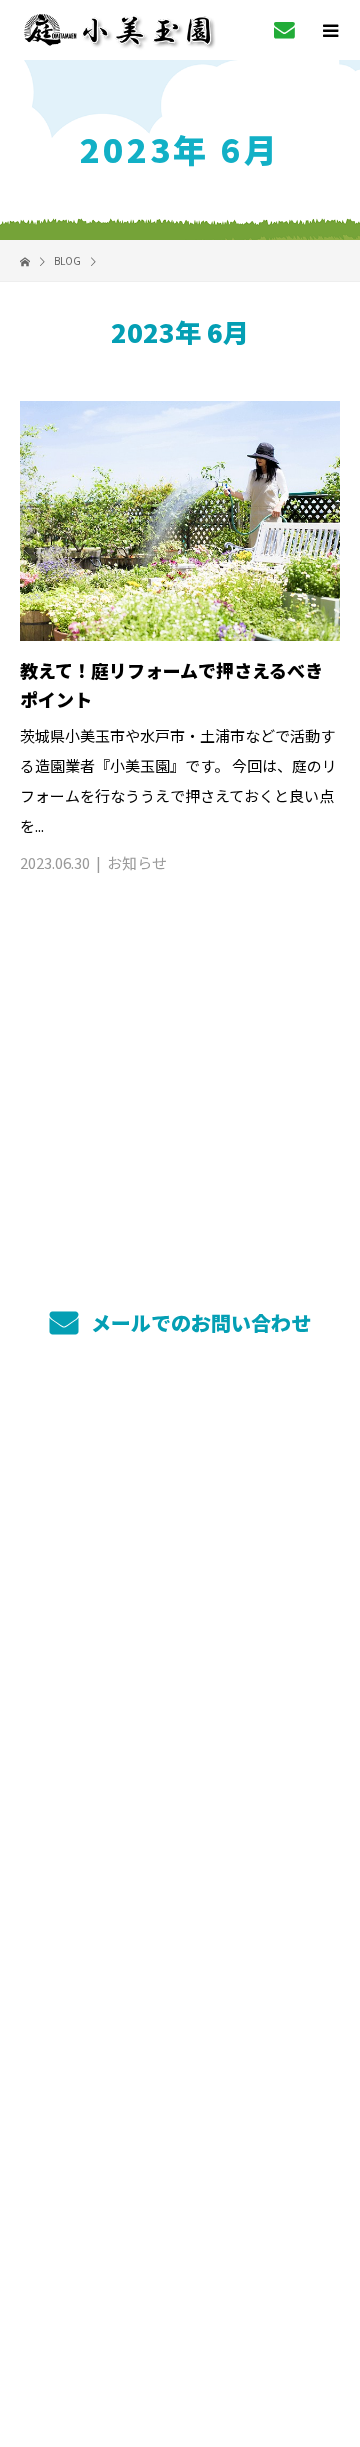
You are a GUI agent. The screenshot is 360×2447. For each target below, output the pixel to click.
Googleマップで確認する (180, 2172)
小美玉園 (180, 2060)
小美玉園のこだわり (180, 1541)
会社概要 (180, 1870)
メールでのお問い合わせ (198, 1322)
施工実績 (180, 1588)
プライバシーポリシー (180, 2310)
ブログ (180, 1964)
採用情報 (180, 1917)
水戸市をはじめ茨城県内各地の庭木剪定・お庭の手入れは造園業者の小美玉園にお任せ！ (180, 2280)
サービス (180, 1494)
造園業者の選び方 (180, 1729)
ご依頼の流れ (180, 1682)
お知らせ (137, 862)
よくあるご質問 (180, 1776)
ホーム (180, 1447)
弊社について (180, 1823)
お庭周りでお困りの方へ (180, 1635)
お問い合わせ (180, 2011)
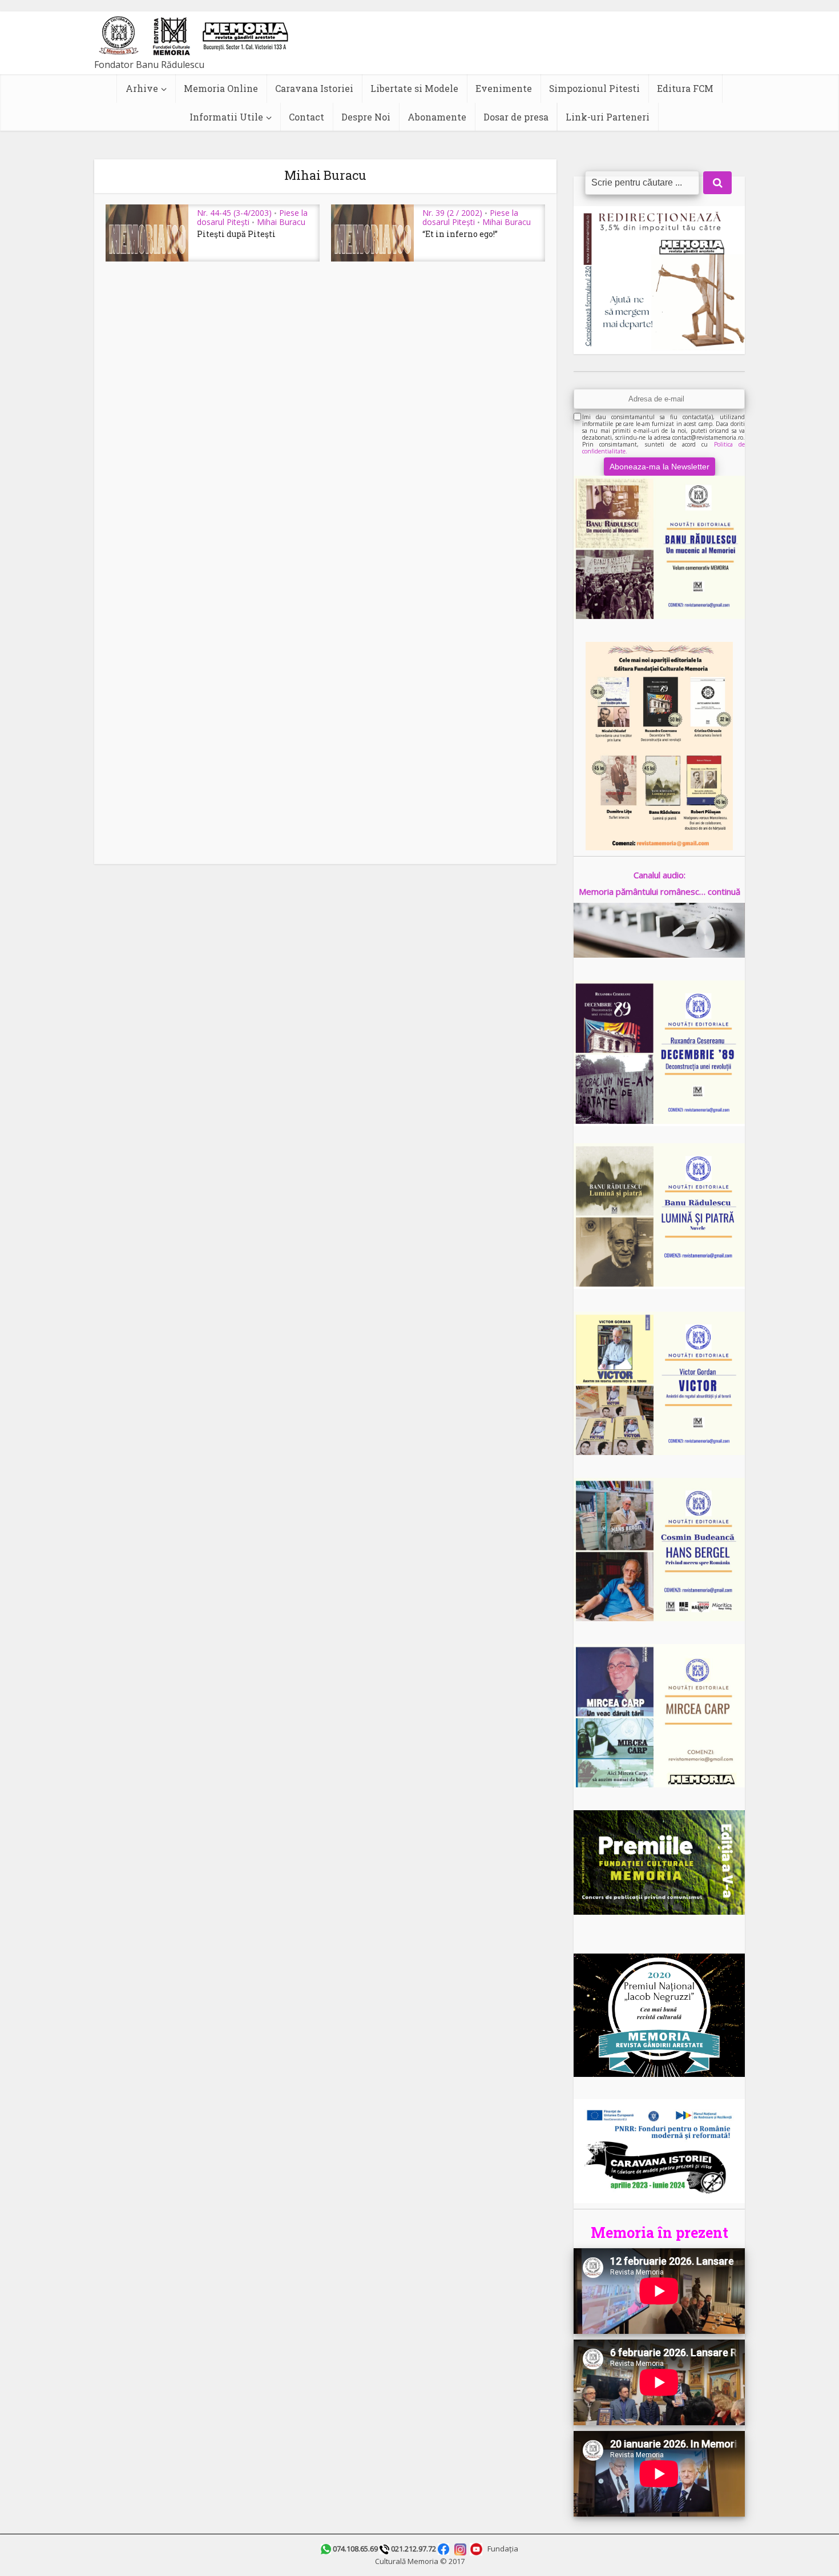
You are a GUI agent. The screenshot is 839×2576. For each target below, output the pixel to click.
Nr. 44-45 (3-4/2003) (234, 212)
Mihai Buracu (281, 221)
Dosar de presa (515, 117)
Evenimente (503, 88)
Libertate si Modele (414, 88)
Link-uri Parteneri (608, 117)
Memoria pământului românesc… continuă (659, 891)
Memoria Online (221, 88)
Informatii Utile (226, 117)
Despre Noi (365, 117)
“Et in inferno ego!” (460, 233)
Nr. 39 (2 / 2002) (452, 212)
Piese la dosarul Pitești (470, 217)
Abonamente (437, 117)
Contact (306, 117)
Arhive (142, 88)
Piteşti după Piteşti (236, 233)
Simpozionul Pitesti (594, 88)
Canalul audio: (659, 875)
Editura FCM (685, 88)
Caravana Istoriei (314, 88)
------------------------------------------------
**Your task**
Go through the records and gather the lines that hold "click".

**Task result**
You are a GUI agent. The screenshot is 360×2447. For each target below, output the pixel to click.
You are a GUI agent. The screenshot is 839×2576. For each target below, output the pixel to click.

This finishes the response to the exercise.